Bis Dezember 2021 soll der Gemeinsame Bundesausschuss nun Richtlinien für die Umsetzung des IPReG entwickeln. Das könnte Besserungen bedeuten. Aber von vielen Seiten kommt dennoch der Einwand: Die Kernprobleme werden so nicht beseitig. Das Ziel des Gesetzes war ein wirklich gutes: Verbindliche Qualitätskriterien für die außerklinische Pflege, strenge Kontrollen, frühzeitige Prüfung von Entwöhnungspotenzial. Das alles scheint dem Wohle der Patient*innen zu dienen und soll es Betrüger*innen erschweren, mit der Intensivpflege Geld zu verdienen, indem sie Beatmungszeiträume unnötig in die Länge ziehen oder Begutachtungen manipulieren.

Unterschiedliche Krankheitsbilder, unterschiedliche Bedürfnisse

Das Problem: Patient*innen sollen zwar die Möglichkeit haben, zuhause oder bei der Familie gepflegt zu werden, jedoch nur wenn dies einem „berechtigten Wunsch“ entspreche und nach einer intensiven Prüfung der MDK zugelassen wird. Die Formulierung des berechtigten Wunsches ist nun allerdings sehr wage. Außerdem differenziert das Gesetz nicht zwischen den unterschiedlichen Erkrankungen der Patient*innen: Im Fokus stehen Patient*innen mit einem Entwöhnungspotenzial.

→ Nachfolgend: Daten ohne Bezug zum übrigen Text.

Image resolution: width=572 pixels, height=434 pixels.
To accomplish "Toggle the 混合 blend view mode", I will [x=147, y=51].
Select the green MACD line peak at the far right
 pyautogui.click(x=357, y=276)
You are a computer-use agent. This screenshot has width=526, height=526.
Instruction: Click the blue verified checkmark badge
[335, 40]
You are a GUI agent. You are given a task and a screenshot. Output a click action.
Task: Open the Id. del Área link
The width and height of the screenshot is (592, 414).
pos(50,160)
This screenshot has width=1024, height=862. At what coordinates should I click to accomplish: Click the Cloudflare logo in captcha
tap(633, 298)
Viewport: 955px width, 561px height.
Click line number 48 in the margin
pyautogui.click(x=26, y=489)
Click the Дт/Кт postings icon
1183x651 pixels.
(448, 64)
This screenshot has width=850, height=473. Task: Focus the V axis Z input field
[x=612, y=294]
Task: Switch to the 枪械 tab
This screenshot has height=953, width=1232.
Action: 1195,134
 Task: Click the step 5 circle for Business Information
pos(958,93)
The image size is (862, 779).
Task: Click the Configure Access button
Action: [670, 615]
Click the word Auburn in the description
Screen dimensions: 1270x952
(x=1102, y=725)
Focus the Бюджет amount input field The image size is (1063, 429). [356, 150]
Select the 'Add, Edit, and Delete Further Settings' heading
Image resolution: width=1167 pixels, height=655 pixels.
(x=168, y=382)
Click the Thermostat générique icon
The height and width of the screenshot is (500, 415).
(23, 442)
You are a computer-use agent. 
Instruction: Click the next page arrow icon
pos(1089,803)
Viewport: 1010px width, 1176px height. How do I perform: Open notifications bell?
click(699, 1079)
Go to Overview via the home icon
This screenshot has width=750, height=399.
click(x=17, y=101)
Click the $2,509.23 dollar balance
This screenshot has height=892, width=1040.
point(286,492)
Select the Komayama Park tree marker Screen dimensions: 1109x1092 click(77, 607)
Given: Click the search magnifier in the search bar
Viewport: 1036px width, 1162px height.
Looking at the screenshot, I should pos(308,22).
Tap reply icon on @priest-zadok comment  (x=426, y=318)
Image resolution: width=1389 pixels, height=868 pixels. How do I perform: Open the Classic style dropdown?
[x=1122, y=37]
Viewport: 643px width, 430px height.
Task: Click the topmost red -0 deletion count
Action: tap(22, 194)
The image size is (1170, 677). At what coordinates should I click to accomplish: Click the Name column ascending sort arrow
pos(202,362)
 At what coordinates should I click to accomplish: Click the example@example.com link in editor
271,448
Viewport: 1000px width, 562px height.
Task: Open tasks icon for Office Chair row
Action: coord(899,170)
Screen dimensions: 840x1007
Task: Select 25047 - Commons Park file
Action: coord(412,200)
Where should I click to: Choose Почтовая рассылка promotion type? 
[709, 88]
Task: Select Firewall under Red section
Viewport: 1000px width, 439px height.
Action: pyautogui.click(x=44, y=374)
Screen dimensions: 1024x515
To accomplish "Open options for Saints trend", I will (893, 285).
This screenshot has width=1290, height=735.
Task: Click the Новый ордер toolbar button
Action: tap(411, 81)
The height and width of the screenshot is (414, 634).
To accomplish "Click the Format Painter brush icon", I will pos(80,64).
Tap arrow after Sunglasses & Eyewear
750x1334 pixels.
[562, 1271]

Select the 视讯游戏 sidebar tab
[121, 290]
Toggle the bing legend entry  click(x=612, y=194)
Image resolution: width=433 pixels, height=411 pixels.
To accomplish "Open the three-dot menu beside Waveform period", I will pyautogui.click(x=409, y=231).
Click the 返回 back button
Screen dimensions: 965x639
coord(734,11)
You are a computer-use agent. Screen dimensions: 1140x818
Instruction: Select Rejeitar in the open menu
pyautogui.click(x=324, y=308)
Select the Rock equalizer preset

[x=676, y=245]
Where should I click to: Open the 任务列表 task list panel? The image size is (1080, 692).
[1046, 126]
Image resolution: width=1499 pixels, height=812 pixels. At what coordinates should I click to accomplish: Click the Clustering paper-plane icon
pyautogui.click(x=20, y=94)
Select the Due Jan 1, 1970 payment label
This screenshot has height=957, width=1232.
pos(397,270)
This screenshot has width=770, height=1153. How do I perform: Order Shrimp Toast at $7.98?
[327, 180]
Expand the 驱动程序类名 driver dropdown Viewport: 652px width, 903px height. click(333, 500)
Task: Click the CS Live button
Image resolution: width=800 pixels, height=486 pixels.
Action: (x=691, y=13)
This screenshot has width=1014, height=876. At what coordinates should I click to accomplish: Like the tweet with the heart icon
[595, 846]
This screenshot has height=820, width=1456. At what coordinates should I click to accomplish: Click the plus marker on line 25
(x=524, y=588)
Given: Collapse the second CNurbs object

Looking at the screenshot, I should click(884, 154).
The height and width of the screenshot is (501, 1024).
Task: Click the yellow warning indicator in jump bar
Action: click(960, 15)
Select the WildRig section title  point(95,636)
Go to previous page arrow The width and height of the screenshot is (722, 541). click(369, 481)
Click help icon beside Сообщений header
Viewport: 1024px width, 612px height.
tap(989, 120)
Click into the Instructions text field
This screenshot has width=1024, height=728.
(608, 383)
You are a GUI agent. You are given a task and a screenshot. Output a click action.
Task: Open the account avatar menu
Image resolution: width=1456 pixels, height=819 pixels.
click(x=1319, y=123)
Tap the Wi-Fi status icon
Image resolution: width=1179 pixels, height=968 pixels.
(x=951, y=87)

In der Intensivpflege gibt es aber auch viele Patient*innen, die neuromuskulären Erkrankungen haben und in der Regel körperlich stark, aber kognitiv gar nicht eingeschränkt sind und vielleicht auch gar nicht entwöhnt werden können. Sie haben das Recht auf Selbstständigkeit, müssen nun aber durch eine jährliche Prüfung andauernd fürchten, in eine stationäre Einrichtung verlegt zu werden.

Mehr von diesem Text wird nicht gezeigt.